### Exercise
From the data below, return the exact lines starting at the line containing "336x298 pixels." and ending at the line containing "Click the 6,386.76", both included, and nothing else.

Records excerpted from a collection
== Segment start ==
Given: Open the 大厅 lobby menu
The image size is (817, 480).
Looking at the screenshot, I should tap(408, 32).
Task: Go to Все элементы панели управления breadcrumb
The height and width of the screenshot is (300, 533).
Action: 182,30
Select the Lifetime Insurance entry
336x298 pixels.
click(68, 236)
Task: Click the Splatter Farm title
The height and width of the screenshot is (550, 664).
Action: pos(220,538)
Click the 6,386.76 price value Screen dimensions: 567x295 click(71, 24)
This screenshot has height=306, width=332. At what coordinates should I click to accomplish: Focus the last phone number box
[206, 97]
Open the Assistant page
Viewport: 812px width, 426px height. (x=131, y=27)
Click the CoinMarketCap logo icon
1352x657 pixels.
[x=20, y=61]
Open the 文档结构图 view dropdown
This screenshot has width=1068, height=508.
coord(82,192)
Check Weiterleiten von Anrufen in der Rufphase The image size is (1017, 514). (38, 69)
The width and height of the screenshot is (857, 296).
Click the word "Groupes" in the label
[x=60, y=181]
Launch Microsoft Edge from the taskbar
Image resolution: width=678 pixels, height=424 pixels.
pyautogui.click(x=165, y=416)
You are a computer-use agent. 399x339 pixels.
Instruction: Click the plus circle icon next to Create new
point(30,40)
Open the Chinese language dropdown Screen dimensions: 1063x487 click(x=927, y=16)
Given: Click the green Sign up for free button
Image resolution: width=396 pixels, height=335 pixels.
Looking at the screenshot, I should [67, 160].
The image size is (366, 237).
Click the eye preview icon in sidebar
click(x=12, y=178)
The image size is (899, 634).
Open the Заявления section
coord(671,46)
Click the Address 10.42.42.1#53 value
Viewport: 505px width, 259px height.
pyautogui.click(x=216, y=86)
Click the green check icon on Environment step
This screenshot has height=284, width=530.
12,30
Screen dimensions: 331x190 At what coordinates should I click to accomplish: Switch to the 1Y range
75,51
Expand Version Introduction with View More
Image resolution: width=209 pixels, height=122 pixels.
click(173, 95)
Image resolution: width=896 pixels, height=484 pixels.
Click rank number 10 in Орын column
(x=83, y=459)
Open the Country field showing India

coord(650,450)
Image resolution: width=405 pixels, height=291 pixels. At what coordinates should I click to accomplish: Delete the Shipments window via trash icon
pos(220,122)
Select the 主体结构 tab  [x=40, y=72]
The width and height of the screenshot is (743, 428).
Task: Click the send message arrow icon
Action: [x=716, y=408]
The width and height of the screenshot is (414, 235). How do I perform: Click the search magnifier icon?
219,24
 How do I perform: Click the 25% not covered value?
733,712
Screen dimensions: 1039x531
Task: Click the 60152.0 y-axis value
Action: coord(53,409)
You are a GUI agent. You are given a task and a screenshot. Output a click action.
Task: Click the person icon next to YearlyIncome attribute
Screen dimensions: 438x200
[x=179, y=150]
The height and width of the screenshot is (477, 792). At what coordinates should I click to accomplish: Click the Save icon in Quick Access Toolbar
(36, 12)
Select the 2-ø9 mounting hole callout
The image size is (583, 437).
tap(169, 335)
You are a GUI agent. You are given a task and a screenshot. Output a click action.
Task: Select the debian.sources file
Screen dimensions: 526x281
== Segment end ==
### Task solution
336x298 pixels.
click(68, 236)
Task: Click the Splatter Farm title
The height and width of the screenshot is (550, 664).
Action: pos(220,538)
Click the 6,386.76 price value Screen dimensions: 567x295 click(71, 24)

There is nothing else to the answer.